His awards include the 1993 Wolf Prize for Physics and the 2003 Japan Prize for Science and Technology. Also, the 1985 F. Barnard Medal for Meritorious Service to Science (“Magna est Veritas”) of the U.S. National Academy of Sciences, the 1986 Franklin Medal for Signal and Eminent Service in Science of the Franklin Institute of Philadelphia, the 1988 Charles Proteus Steinmetz Medal of IEEE, the 1988 (first) Science for Art Prize of Moet-Hennessy-Louis Vuitton, the 1989 Harvey Prize for Science and Technology of the Technion in Haifa, the 1991 Nevada Prize, the 1994 Honda Prize, the 1996 Médaille de Vermeil de la Ville de Paris, the 1999 John Scott Award, the 2000 Lewis Fry Richardson Award of the European Geophysical Society, the 2002 William Procter Prize of Sigma Xi, the 2004 Prize of Financial Times/Deutschland, the 2005 Orlicz Medal of Poznan University, the 2005 Waclaw Sierpinski Prize in Mathematics of Warsaw University, and the Casimir Funk Award of PIASA. He also received a Distinguished Service Award for Outstanding Achievement from the California Institute of Technology, and a Humboldt Preis from the Alexander von Humboldt Stiftung.

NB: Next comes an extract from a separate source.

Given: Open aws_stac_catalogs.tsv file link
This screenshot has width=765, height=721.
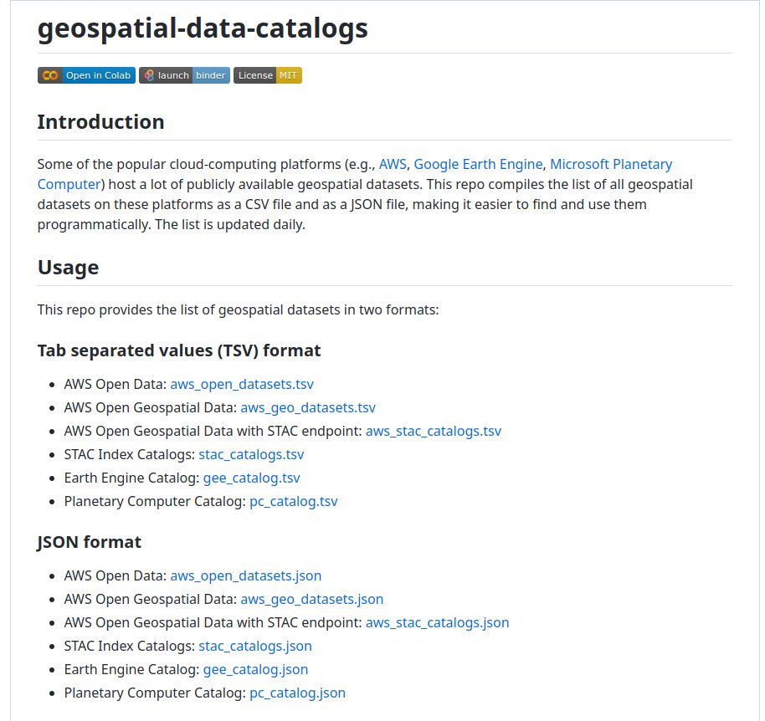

Graduate of the Paris Ecole Polytechnique; M.S. and Ae.E. in Aeronautics, California Institute of Technology; Docteur ès Sciences Mathématiques, University of Paris, Doctor honoris causa: Syracuse U., Laurentian U. (Canada), Boston U., State U. of New York, U. of Guelph (Canada), U. of Dallas, Union College, U. of Buenos Aires (Argentina), Open U. (UK), Athens U. of Business and Commerce (Greece), U. of St. Andrews (Scotland), Emory U., Politecnico di Torino (Italy), University Bremen (Germany). Pace U., U. of Tel Aviv (Israel).
Positions before joining IBM were with the CNRS in Paris, Philips Electronics, M.I.T., Princeton Institute for Advanced Study, University of Geneva, University of Lille and Ecole Polytechnique. Institute Lecturer at M.I.T. Visiting Professor of Economics, later of Applied Mathematics, Mathematics, and the Practice of Mathematics, at Harvard, of Engineering at Yale, of Physiology at the Albert Einstein College of Medicine, Professeur de l'Académie des Sciences à l'École Polytechnique, Paris. Visited Cambridge, UK as G.C. Steward Visiting Fellow at Gonville and Caius College, Scott Lecturer at Cavendish Laboratory and Member at Isaac Newton Institute of Mathematical Sciences during a special program on fractals.
Best known as the founder of fractal geometry – the first broad attempt to investigate quantitatively the ubiquitous notion of roughness. He had no formal teacher but was strongly influenced by Paul Lévy, Norbert Wiener and John von Neumann. He seeks a measure of order in physical, mathematical or social phenomena that are characterized by abundant data but wild variability, and speaks eloquently for “the unity of knowing and feeling.”